I am a very touchy feeling huggable cuddly guy when I am dating someone. I can hug and kiss my friends but I always pull away first. What can I say hugging makes me uncomfortable. I can tell you that on average I probably hug anywhere from 10-25 people (mostly guys) a day.
Today I was working outside promoting an event when I ran out of fliers. I was then recruited by the “Free Hugs” cult. I really don’t even know where to begin to describe how much my skin crawls at the thought of touching strangers. Now I’m an outgoing friendly person. At least I can pretend to be very well. No I’m not claiming to be a member of the “Actors’ Studio” but I can fake the funk in order to survive and navigate society. Hugging is just too much for me.

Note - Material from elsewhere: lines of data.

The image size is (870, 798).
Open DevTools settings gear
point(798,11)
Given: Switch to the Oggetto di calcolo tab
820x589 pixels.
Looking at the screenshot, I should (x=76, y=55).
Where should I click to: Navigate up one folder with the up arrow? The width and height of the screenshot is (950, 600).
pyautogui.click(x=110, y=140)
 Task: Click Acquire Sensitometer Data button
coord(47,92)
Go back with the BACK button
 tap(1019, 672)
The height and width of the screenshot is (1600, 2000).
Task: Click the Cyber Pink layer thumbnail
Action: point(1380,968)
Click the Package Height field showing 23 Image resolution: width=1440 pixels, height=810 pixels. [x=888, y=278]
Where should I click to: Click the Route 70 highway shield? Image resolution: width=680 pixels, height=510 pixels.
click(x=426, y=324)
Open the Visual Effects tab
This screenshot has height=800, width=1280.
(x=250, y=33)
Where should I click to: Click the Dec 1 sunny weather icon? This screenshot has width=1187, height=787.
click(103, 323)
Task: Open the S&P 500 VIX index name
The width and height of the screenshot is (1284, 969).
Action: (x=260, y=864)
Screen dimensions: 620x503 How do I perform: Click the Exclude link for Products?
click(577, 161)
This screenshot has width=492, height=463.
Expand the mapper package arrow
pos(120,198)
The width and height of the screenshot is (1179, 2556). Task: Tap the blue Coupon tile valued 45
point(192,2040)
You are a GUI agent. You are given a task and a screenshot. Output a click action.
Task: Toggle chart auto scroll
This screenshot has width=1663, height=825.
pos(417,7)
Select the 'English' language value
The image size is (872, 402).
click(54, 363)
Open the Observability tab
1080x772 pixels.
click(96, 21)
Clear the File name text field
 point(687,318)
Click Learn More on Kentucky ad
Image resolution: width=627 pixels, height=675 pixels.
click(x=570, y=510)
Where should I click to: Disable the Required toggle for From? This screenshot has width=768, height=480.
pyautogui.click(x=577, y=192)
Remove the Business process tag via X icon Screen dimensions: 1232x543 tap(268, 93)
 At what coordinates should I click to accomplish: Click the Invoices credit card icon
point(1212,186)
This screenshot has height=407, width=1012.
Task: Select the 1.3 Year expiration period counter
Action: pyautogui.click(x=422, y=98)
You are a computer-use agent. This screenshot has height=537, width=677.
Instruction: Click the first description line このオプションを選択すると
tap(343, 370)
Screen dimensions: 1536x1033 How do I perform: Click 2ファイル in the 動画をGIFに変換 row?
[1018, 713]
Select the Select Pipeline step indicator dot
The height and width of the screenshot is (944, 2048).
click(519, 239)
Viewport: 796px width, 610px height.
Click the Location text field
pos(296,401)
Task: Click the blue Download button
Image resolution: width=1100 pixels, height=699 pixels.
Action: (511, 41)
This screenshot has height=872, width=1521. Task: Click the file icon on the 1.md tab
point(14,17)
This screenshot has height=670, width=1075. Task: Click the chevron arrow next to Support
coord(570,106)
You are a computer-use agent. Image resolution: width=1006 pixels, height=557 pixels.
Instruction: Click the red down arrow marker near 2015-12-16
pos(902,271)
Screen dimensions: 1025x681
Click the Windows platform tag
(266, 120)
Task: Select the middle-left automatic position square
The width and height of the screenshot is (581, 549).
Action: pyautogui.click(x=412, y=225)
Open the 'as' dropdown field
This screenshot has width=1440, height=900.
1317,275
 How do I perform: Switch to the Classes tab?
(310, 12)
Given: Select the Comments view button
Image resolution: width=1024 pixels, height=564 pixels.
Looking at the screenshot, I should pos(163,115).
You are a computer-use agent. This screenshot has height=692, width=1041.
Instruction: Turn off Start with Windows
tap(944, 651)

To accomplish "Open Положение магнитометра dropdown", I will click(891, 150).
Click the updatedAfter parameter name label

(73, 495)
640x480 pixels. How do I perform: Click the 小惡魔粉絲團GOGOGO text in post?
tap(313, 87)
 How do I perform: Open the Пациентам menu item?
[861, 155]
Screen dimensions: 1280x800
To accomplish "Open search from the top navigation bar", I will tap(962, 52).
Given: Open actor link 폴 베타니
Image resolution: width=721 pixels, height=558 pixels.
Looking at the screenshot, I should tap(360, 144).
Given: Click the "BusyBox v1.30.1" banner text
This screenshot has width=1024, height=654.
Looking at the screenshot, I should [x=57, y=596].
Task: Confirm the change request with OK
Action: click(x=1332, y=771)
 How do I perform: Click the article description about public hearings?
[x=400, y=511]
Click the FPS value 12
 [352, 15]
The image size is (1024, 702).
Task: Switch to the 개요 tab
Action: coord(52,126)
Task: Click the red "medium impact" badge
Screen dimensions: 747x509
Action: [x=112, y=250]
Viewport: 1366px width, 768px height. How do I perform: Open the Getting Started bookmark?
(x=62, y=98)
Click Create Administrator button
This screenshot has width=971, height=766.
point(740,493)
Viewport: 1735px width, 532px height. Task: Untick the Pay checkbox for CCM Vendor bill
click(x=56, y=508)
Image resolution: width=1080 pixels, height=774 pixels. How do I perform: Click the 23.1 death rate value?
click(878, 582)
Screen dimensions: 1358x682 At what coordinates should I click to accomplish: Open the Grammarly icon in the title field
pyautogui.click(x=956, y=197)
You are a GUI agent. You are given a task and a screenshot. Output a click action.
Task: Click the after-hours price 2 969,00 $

So there I stand in Union Square Park with a giant “Free Hugs” sign in my hand and total strangers accosting me with their open arms. Let me take you to where my mind goes: crazy people touch strangers, crazy people don’t bathe, dirty crazy people have lice, dirty crazy lice infested people have germs, dirty crazy infested people are prime candidates for the “Swine Flu” OMG I felt something jump off that ladies head and land on my arm. I start feeling itchy all over. Great now I have probably have lice and the “Swine Flu” I’m not into the hippy long barefoot (or in sox) curly hair hemp wearing types but “Solomon” the “Leader of the “F H” cult doesn’t smell like Patchouli oil and B.O. But what really gets my goat is that the guy “Solomon” if that’s his real name radiates sex. Maybe that’s how these things work. I don’t know I have no idea what the real motive of the ‘F H’ people are but I am really wanting a long lingering (take in the location of various points of pressure) hug from him.
I’m not hugging strangers to get a free hug though. I have plenty of friends to choose from to have inappropriate body contact with. I will mention that I have 26 days left till I reassess the celibacy thing. So if I tell you I need a hug and I don’t let go lets just blame it on the cult.